Заставу свернули, выставив с рассветом дозоры и вернули к месту ночёвки. Удалось до выхода позавтракать и попить горячего чая. Чуть позже двинулись на Кагальницкую. Предстояло пройти те же двадцать вёрст. До середины дня держался морозец и идти было легче. Потом опять пришлось на привале садиться на клеёнку.

Г Л А В А 11

— Ну ты даёшь, Пётр Николаевич, — сказал ему одноглазый Юриксон поправляя повязку. — Я даже не сообразил сначала, что ты под коня подсел, поднял его вместе с всадником и опрокинул. Мне осталось только штыком ткнуть, когда красный подкатился мне под ноги.

— А куда мне деваться было,— ответил Аженов. — Последний патрон — осечка. Раз — он с меня папаху смахнул! Я под лошадь, пока он второй раз замахивался, я её поднял и опрокинул.

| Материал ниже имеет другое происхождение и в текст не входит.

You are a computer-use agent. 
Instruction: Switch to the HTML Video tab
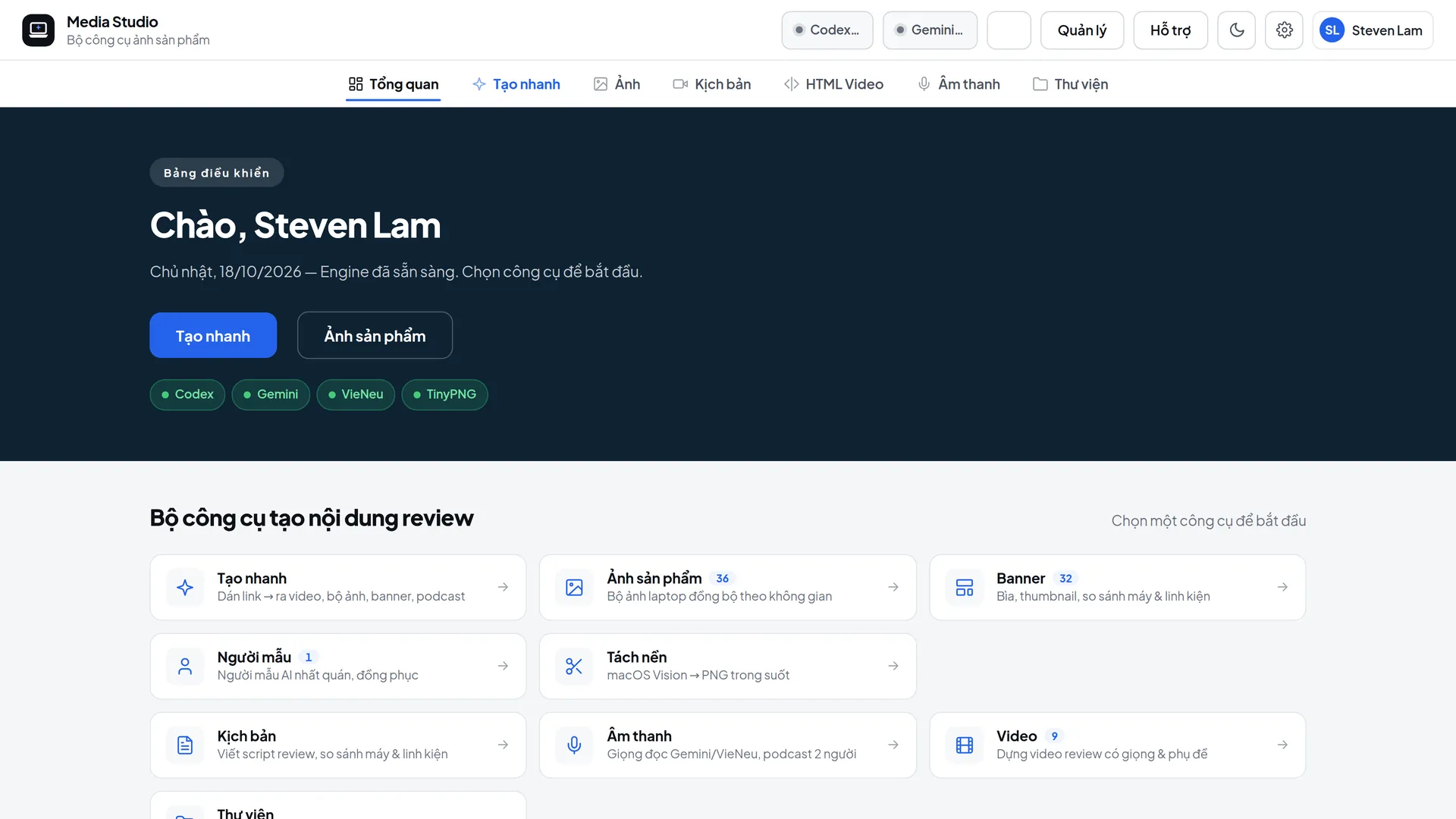[x=833, y=84]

— Вы много с Озереевым там положили! А я вот второй наган не догадался добыть.

— Достанешь, ещё! Красных кругом достаточно! Трофеев на всех хватит!

Насчёт клеёнки уже поинтересовались многие. Вещь необременительная, но несомненно нужная. Садиться задницей в грязь желающих было мало. Еды в мешках у всех вдоволь, на большом привале хорошо подкрепились.

При въезде в станицу стоял под трехцветным знаменем сам Корнилов со всем штабом. Офицеры заулыбались и подтянулись без всякой команды, выравнивая ряды. Главнокомандующего уважали и любили. Он был последней надеждой на возрождение России.